Dieses Buch ist auch erhältlich als:
ISBN 978-3-621-28626-8 Print
ISBN 978-3-621-28627-5 E-Book (PDF)
ISBN 978-3-621-28663-3 (epub)
15., vollständig überarbeitete Auflage 2018
© 2018 Programm PVU Psychologie Verlags Union
in der Verlagsgruppe Beltz • Weinheim Basel
Werderstraße 10, 69469 Weinheim
Alle Rechte für diese Ausgabe vorbehalten.
Lektorat: Anne-Marie Stöhr
Bildnachweis (Einband): Matthieu Spohn/Getty Images
Einbandtypografie: Uta Euler
Herstellung: Lelia Rehm
Satz: Beltz Bad Langensalza GmbH, Bad Langensalza
Gesamtherstellung: Beltz Bad Langensalza GmbH, Bad Langensalza
ePub: Reemers Publishing Services GmbH
Weitere Informationen zu unseren Autoren und Titeln finden Sie unter: www.beltz.de
Dieses Buch ist eine Einführung und eine Anleitung. Eine Einführung in die Psychologie ist es insofern, als es über grundlegende Phänomene psychischen Geschehens sowie über wesentliche Gebiete und theoretische Richtungen der wissenschaftlichen Psychologie informiert. Es führt dabei allerdings auf eine andere Weise ein, als es sonst üblich ist. Denn es möchte Psychologie so vermitteln, dass sich die Wissensinhalte im Kopf der Lernenden zu einem »System« zusammenschließen und sich nicht einfach in Wissen zu Themenbereich A, zu Themenbereich B usw. aufteilen. Dies ist unseres Erachtens eine wesentliche Voraussetzung, um psychologische Kenntnisse auch auf neuartige Fragestellungen anwenden zu können.
Das Buch ist daher »integrativ« und »hierarchisch« aufgebaut: Wissensinhalte von großer Reichweite, die den Zusammenhalt des Ganzen sichern können, werden deutlich von speziellen Inhalten abgehoben und nicht wie gleichrangige »Themenbereiche« neben sie gestellt.

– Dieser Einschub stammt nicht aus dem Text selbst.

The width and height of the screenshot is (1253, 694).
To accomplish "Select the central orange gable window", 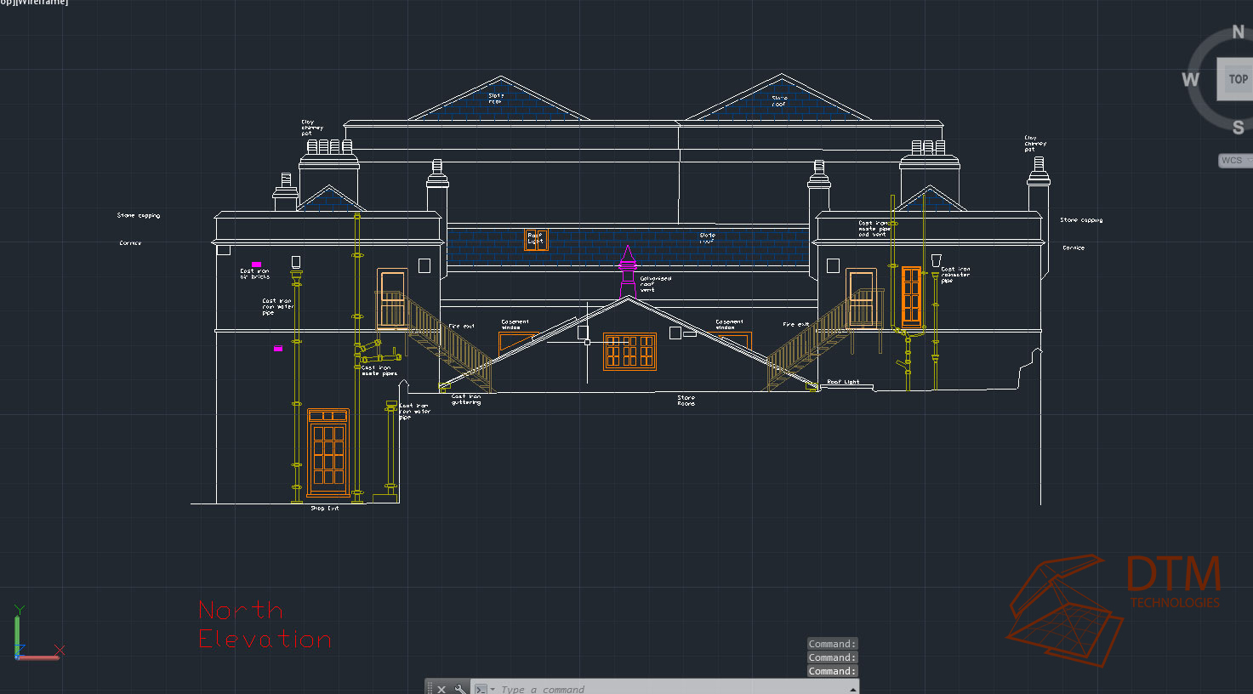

Zu den Inhalten mit großer Reichweite gehören:
Die »Gebiete« und »Richtungen« der Psychologie betrachten das psychische System aus speziellen Blickwinkeln und werden daher erst nach den »grundlegenden Aspekten« behandelt (Kapitel 4 bis 6).

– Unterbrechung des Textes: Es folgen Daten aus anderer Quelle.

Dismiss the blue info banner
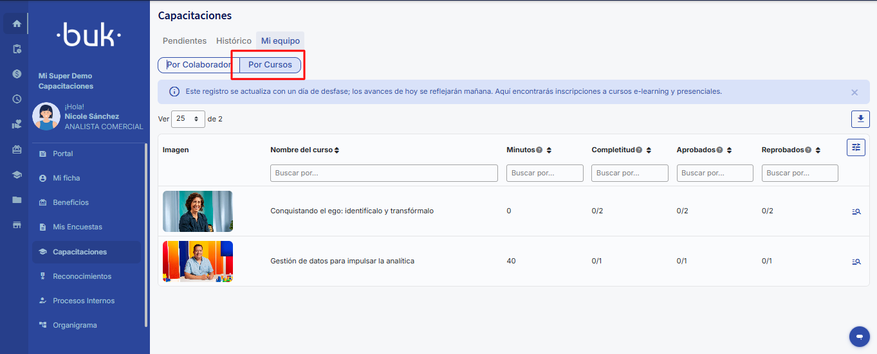tap(854, 93)
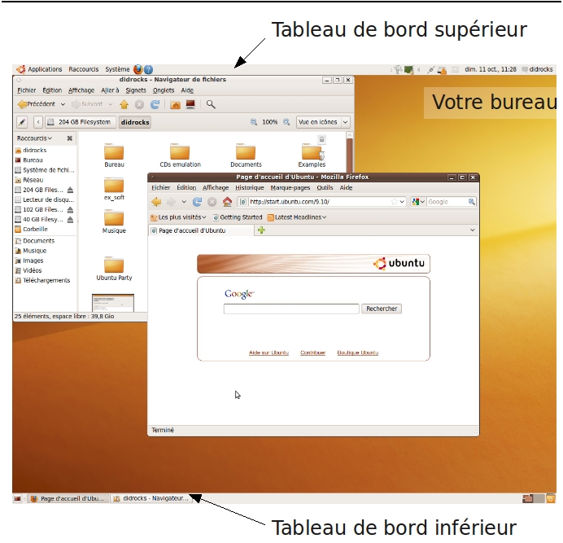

Das Buch ist aber auch eine Anleitung zum selbstständigen Lernen. Es zeigt Wege auf, wie man psychologische Literatur und Seminare verarbeiten sollte, damit mehr als eine Summierung von Einzelkenntnissen herauskommt. Es will helfen, angesichts der Fülle der Informationen zu Themen, Theorien, Untersuchungsergebnissen und Methoden jene allgemein bedeutsamen Aspekte im Blick zu behalten, die immer zu beachten sind, wenn man an psychologische Sachverhalte herangeht.
Viele Menschen, die bei sich selbst »mangelnde« Kenntnisse feststellen, gehen wie selbstverständlich davon aus, dass sie zu wenig Kenntnisse besäßen und folglich die »weißen Flecken« in der Wissenslandkarte durch weitere Vermehrung des Wissens auszufüllen hätten. Wenngleich auch dies zutreffen kann, liegt doch das Hauptproblem vielfach darin, dass die Kenntnisse unzureichend geordnet sind, dass die grundlegenden Strukturen, die die Inhalte miteinander verbinden, nicht klar genug sind. Ordnung ist das halbe Lernen!

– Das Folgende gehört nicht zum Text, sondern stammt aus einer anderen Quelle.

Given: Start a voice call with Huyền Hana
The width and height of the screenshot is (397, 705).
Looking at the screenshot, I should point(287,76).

Man kann nicht »alles« lernen. Aber man kann so lernen, dass das Gelernte vielfältig zu verwenden ist. Wer Psychologie sinnvoll gelernt hat, muss auch dann beispielsweise zur Psychologie der Hilfeleistung, der Aggression oder der Lernstörungen etwas sagen können, wenn er diese Themen noch nicht »gehabt« hat. Es kommt darauf an, grundlegende Kategorien psychologischen Denkens, die sozusagen quer durch die Themen hindurchgehen, zu erwerben und ihre Übertragung auf neue Inhalte zu üben. Dies gilt auch für das Ziel, Fertigkeiten zur selbstständigen Analyse von Praxisproblemen in Beruf und Alltag zu entwickeln. Es ist das Anliegen des Buches, eine flexiblere Wissensverwendung in beiderlei Hinsicht – bei neuen Themen und bei Praxisproblemen – zu fördern. Es kann dazu jedoch lediglich einige Wegweiser setzen. Der Besuch geeigneter Seminare, eigenständiges Erproben im Alltag und weiteres Literaturstudium müssen hinzukommen.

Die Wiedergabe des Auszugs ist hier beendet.